Seni merah; Meghan
#LOOCALISM : 1st WRITING EVENT
Cerita ini tidak ada hubungannya dengan plot utama!! []
┉┅━━━━━━━━━━━━┅┉
Sang surya bersinar dengan ganasnya, membuat tubuh dibasahi oleh keringat. Sarada membaringkan tubuhnya di ranjang yang berada di kamar ber-AC, menunggu kedatangan teman-temannya.
Terdengar suara klakson mobil dari halaman depan rumahnya, Sarada dengan cepat menggambil barang-barang yang sudah ia siapkan dan bergegas keluar dari kamar.
"Aku berangkat ya Ma, Pa."
Setelah berpamitan ia langsung pergi menghampiri mobil sedan berwarna putih yang dipakai untuk berkunjung ke suatu tempat; Villa Meghan.
"Kalian lama sekali," keluhnya.
"Seperti yang tidak tahu Jakarta saja kamu ini, Sar."
"Diam! Sebelumnya aku akan memberi tahu sesuatu ...." Ditunjukan sebuah pesan yang tertera di telepon genggam milik Puwan, "Penjaga villa bilang begini."
"Maaf mbak saya dan penjaga lainnya tidak bisa menjadi pemandu dalam kunjungan yang mbak dan teman-teman mbak. Jika sudah berada di villa masuk saja, kunci villa tersimpan di pot bunga yang tergantung."
"Ya-ya tidak masalah," ucap Ramsey dengan santainya.
"Cih, dia malah memberi tanggapan dengan begitu santai.
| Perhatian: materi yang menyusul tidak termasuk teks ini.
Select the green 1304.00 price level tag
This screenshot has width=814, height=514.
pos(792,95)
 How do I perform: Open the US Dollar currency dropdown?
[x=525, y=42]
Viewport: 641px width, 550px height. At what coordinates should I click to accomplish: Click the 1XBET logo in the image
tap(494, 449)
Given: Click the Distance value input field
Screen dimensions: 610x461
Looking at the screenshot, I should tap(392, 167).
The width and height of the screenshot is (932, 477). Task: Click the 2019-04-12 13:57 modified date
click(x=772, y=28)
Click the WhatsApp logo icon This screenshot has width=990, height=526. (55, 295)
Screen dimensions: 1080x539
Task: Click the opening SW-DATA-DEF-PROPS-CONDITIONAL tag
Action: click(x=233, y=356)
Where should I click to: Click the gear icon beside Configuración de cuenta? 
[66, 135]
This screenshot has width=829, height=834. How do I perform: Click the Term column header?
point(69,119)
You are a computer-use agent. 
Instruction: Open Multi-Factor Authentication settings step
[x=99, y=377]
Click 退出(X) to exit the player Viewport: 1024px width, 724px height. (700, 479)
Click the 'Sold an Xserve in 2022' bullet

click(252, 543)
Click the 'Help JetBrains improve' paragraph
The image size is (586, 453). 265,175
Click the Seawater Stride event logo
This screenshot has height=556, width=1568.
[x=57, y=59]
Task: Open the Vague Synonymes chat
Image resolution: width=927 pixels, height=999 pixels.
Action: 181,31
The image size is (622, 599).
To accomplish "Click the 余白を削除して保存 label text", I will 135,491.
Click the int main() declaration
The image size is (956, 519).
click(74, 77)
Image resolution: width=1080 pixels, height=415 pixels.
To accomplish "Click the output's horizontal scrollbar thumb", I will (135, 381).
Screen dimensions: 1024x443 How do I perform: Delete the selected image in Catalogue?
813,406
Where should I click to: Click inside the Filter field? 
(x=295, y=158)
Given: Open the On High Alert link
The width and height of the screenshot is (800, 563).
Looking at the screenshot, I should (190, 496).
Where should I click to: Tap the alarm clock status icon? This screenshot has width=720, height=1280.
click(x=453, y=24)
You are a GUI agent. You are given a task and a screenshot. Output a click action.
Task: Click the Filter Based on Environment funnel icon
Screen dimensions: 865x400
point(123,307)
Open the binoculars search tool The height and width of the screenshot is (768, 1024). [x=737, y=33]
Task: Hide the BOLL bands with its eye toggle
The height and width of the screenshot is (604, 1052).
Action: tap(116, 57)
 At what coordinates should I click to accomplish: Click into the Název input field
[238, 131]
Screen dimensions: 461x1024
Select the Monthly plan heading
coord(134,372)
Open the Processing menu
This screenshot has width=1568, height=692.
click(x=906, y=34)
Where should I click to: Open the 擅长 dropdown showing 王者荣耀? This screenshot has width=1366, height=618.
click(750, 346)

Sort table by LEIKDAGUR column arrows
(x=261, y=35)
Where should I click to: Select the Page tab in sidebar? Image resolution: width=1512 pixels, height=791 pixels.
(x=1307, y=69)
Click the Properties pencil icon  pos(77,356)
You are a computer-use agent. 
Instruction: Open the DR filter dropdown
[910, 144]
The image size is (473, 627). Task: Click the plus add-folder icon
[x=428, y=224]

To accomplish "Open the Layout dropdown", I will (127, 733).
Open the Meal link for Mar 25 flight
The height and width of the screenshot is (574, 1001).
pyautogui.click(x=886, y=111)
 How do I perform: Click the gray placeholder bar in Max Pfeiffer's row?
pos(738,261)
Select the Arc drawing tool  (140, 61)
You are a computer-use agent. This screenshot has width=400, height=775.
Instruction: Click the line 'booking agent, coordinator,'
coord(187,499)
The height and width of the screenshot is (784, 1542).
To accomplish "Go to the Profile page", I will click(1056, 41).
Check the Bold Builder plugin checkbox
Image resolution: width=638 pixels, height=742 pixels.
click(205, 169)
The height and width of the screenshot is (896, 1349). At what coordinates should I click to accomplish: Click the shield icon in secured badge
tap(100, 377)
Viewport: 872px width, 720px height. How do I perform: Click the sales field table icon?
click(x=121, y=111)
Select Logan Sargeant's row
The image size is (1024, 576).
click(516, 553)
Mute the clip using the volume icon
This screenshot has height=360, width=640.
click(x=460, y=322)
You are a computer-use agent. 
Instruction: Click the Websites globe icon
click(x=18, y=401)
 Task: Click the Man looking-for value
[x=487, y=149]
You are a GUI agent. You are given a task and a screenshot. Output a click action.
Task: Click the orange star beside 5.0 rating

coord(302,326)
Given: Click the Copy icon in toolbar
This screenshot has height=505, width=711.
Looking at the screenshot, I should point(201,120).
Pesan itu seharusnya membuat dia sedikit gelisah," batin Sarada.
■ ■ ■ ■
Terdengar alunan musik yang bercampur dengan suara riuh dari para penumpang, mengikuti setiap irama dalam musik dan melakukan gaya layaknya penyanyi-penyanyi yang sedang mengguncang panggung.
Mobil yang ditumpangi mereka pun sampai di depan gedung besar dan tinggi, gedung yang terlihat sedikit usang tetapi masih gemar dikunjungin wisatawan-wisatawan dalam maupun luar negeri.
"Tempatnya cukup menarik, ayo masuk ke dalam," ucap salah satu dari mereka, Alfiras.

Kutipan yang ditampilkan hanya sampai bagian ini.